>>>Les mille mètres les plus brillants au monde

Les mille mètres les plus brillants au monde

Si chaque diamant vendu sur la planète a effectué une visite à Anvers, pourquoi ne pas suivre cet exemple ?
84% de la production mondiale de diamants bruts se concentre sur un kilomètre carré : celui qui entoure la Gare Centrale d’Anvers, entre Hovenierstraat et Rijfstraat. Cette activité lucrative couvre plus de 1 500 bijouteries, 350 ateliers et écoles pour apprendre à les polir.
Le quartier a été baptisé comme “le quartier des diamants”. C’est dans cette ville belge que sont commercialisés 40% des diamants industriels et 50% des diamants polis. La vente de ces diamants représente chaque année environ 40 000 millions de dollars. Plus de la moitié des diamants polis et distribués dans le monde proviennent de cette ville belge, située sur la rive du fleuve Escaut et à 50 kilomètres de Bruxelles.
Le diamant est la substance la plus dure qui existe et il ne peut être rompu que par un autre diamant ou par un laser spécial.

"Les diamants adorent Anvers"

En plus du nom d'une application officielle, c'est le slogan de la AWDC, la fondation chargée de représenter les intérêts du secteur et d'améliorer son image auprès du public. Elle le fait par le biais du Diamond Office, par où passent tous les diamants entrant ou sortant de la ville belge.

Marilyn Monroe les a défini comme “les meilleurs amis d’une fille”, et Anvers les élève à une catégorie artistique. Pendant dix ans, le Musée du Diamant a été consacré exclusivement à ce bijou et, après sa fermeture, le musée MAS (Museum ann de Stroom) a pris la relève.
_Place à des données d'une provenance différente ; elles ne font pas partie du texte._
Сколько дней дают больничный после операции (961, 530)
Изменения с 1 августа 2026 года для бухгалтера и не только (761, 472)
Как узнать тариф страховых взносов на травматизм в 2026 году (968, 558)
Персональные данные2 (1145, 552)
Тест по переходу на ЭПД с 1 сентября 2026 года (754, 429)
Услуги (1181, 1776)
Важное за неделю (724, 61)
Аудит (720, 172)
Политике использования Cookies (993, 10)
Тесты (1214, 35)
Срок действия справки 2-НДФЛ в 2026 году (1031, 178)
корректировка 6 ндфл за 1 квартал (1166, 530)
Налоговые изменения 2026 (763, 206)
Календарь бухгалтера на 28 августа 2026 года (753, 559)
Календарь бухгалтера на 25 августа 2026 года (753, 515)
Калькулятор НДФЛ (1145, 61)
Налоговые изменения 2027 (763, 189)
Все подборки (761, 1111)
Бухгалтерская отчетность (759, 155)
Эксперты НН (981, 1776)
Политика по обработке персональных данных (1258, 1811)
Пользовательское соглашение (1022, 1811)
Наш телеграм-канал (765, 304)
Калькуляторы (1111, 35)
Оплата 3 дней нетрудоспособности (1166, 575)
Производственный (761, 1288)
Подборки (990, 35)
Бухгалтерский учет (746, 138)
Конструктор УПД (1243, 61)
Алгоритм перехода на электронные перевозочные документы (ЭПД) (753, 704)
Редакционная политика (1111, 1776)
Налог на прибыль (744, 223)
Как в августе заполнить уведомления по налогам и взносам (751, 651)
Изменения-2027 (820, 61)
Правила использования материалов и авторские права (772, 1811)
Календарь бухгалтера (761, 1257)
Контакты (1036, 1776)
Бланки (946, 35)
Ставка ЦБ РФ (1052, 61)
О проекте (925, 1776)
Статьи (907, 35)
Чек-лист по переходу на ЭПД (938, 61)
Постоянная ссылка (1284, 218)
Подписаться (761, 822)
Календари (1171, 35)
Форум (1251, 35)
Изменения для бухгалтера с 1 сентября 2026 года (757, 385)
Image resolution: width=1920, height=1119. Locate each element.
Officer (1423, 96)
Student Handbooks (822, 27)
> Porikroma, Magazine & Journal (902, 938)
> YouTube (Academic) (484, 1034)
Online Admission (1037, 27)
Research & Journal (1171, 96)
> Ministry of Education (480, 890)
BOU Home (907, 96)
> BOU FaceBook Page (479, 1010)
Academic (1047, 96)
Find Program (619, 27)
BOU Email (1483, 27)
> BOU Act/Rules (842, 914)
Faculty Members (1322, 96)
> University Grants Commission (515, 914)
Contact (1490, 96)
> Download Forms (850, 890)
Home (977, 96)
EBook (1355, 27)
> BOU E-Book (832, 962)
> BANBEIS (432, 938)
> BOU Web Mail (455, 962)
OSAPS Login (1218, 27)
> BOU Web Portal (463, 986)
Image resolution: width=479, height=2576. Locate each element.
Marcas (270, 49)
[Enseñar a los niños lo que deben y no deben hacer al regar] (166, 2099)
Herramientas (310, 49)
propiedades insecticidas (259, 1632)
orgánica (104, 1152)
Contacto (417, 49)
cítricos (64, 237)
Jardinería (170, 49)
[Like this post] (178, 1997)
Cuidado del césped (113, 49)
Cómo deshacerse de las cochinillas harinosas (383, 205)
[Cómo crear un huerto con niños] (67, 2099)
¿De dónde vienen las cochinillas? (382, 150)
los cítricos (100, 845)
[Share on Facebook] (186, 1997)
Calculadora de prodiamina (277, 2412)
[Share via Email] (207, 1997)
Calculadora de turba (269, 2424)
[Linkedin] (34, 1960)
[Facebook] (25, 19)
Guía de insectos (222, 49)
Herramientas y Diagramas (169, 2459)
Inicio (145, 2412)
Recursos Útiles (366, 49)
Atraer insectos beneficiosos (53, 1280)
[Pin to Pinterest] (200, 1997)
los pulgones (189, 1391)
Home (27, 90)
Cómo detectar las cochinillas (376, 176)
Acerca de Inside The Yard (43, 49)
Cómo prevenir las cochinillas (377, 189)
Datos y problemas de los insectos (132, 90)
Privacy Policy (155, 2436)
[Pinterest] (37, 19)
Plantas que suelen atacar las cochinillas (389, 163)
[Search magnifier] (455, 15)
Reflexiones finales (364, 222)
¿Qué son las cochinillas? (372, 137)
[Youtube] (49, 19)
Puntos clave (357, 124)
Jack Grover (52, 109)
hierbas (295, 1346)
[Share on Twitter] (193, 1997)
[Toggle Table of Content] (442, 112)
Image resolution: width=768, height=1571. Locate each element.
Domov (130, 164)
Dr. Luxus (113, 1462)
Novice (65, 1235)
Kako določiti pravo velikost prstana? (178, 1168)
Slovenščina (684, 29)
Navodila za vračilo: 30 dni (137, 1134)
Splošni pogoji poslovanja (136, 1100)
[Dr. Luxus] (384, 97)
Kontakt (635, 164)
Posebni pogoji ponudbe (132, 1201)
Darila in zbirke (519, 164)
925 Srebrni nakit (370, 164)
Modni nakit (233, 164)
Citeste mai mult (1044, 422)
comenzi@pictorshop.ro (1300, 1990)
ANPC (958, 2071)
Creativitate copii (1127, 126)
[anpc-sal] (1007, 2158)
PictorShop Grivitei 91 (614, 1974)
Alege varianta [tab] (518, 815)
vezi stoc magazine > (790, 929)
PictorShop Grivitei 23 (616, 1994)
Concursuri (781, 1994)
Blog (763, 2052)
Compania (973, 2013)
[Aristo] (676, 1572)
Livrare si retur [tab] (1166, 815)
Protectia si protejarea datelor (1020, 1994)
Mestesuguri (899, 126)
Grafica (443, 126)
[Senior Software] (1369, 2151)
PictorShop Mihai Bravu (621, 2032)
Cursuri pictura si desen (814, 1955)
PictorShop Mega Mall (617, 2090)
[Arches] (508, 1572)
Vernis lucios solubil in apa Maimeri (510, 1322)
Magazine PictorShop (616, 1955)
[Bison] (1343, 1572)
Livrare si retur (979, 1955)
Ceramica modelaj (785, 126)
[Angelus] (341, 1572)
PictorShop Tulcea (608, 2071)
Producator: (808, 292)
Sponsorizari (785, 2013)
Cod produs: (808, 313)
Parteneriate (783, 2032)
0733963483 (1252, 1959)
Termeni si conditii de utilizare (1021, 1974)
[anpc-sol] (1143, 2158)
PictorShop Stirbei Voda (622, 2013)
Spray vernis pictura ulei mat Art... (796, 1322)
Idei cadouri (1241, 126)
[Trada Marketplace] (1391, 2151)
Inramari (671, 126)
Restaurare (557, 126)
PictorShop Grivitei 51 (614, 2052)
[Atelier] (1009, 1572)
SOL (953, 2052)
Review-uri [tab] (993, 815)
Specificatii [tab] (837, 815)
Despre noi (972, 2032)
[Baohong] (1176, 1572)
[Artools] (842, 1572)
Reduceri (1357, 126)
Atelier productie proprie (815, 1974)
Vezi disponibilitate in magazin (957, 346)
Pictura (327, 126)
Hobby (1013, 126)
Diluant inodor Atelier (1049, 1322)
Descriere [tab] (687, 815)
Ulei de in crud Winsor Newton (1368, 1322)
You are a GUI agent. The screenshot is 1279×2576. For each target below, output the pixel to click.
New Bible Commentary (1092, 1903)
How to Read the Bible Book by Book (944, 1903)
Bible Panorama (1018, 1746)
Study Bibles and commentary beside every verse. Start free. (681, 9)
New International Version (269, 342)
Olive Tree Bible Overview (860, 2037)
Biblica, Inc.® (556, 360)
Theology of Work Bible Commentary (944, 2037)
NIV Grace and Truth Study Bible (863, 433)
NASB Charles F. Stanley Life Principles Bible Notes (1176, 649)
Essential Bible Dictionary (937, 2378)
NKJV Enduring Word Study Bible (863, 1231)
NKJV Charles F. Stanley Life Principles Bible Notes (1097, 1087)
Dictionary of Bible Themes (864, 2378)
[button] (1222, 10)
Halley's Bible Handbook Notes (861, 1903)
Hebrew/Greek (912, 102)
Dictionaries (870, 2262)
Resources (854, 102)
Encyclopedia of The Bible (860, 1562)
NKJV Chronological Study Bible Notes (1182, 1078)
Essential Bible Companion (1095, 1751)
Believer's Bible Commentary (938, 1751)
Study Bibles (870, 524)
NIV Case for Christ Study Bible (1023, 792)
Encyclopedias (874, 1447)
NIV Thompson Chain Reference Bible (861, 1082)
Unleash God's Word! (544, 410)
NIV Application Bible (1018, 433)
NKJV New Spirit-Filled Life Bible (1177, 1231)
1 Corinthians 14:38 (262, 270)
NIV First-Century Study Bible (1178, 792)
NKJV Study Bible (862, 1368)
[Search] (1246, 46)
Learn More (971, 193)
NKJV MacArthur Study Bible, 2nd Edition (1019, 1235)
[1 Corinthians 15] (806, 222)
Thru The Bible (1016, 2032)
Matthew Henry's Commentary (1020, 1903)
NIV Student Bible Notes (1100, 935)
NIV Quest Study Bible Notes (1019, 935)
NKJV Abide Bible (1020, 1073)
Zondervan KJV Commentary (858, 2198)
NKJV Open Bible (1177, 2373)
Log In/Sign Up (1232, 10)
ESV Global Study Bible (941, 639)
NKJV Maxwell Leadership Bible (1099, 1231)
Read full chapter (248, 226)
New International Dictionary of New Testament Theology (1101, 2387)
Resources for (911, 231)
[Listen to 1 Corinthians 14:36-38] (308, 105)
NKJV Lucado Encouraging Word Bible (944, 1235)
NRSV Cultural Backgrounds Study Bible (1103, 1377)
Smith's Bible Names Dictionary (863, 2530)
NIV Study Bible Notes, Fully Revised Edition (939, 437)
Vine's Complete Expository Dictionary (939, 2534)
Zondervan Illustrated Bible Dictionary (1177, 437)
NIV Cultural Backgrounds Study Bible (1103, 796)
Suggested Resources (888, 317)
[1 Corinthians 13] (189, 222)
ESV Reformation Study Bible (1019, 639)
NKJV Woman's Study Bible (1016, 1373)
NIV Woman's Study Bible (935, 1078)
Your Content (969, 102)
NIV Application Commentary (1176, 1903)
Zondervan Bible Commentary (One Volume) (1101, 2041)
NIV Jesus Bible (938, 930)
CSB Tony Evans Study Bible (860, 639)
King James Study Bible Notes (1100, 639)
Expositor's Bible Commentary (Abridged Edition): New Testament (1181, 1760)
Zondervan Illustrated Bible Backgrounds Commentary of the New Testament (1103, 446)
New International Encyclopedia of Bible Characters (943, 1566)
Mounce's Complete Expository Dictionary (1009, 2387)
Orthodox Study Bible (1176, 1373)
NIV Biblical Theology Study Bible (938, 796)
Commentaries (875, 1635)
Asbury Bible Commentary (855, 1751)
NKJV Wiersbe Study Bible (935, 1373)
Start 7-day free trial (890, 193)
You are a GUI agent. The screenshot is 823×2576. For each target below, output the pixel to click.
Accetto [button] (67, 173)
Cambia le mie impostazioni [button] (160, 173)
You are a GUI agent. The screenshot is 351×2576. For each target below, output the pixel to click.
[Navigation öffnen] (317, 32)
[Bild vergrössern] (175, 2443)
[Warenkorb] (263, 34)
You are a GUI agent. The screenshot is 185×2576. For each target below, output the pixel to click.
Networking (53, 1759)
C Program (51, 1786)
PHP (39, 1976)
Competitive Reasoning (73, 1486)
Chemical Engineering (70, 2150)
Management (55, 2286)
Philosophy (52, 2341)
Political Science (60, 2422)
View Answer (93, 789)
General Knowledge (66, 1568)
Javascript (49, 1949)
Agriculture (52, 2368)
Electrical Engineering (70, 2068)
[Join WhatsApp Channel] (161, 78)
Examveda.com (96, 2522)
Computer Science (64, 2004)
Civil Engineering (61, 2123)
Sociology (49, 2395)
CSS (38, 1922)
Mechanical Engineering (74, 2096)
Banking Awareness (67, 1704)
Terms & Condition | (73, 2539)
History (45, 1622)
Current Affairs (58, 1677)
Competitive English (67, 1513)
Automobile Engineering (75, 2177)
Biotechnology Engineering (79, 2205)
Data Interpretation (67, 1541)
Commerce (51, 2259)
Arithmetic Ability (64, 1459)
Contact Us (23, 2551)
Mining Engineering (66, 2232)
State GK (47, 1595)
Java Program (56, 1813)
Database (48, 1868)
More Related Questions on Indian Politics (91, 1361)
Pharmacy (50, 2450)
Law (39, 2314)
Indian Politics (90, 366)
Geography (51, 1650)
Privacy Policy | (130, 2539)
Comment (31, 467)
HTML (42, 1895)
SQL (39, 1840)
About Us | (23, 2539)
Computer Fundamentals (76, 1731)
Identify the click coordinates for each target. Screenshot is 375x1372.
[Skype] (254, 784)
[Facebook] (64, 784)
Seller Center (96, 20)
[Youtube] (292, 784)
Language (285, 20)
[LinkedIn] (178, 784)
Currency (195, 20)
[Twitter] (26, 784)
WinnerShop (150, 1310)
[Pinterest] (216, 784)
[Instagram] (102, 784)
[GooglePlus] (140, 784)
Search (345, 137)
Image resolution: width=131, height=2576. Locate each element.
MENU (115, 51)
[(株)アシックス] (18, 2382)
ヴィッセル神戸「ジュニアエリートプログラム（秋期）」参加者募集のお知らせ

Aujourd’hui ses murs rougeâtres abritent un pavillon qui illustre l’histoire du diamant et son importance économique dans la région. Commerçants et collectionneurs se rassemblent aux cotés des amoureux à la recherche d’une bague à DiamondLand, le plus grand “showroom” de diamants de la ville. Il est situé dans le quartier juif, à 150 mètres de la gare.
DiamondLand offre à ceux qui recherchent une pièce de plus de 2 500 euros, une nuit dans un hôtel cinq étoiles. Acheter un diamant dans la ville où le fait Cartier est un privilège à portée de très peu de personnes, mais à Anvers on peut également simplement “regarder”. La qualité des diamants est mesurée via “les quatre C” : couleur, clarté, carat et “cut” (taille). C’est ce qui est expliqué en détail lors des visites guidées gratuites à ce Disneyland du diamant. Le “Showroom” permet d’observer de près le minutieux travail des tailleurs de diamants. La taille d’un petit diamant peut demander quelques heures, mais il faudra des mois s’il s’agit d’un diamant plus important ou complexe.
Le secteur du diamant représente 8% des exportations de la Belgique.
Louis gère une petite bijouterie familiale dans les environs de la Gare Centrale. Tous les bijoutiers ne possèdent pas, comme lui, le certificat “Antwerp’s most Brilliant”, issu d’un audit constatant le respect de 30 critères. Il travaille tous les jours au maintien du cachet international de qualité “cut in Antwerp”. Il raconte toujours à ses clients que la première bague de fiançailles a été offerte par Maximilien de Habsbourg à Marie de Bourgogne. Depuis lors, chaque bague d’Anvers a sa propre histoire.
La Gare Centrale d'Anvers reçoit le surnom de "temple de marbre".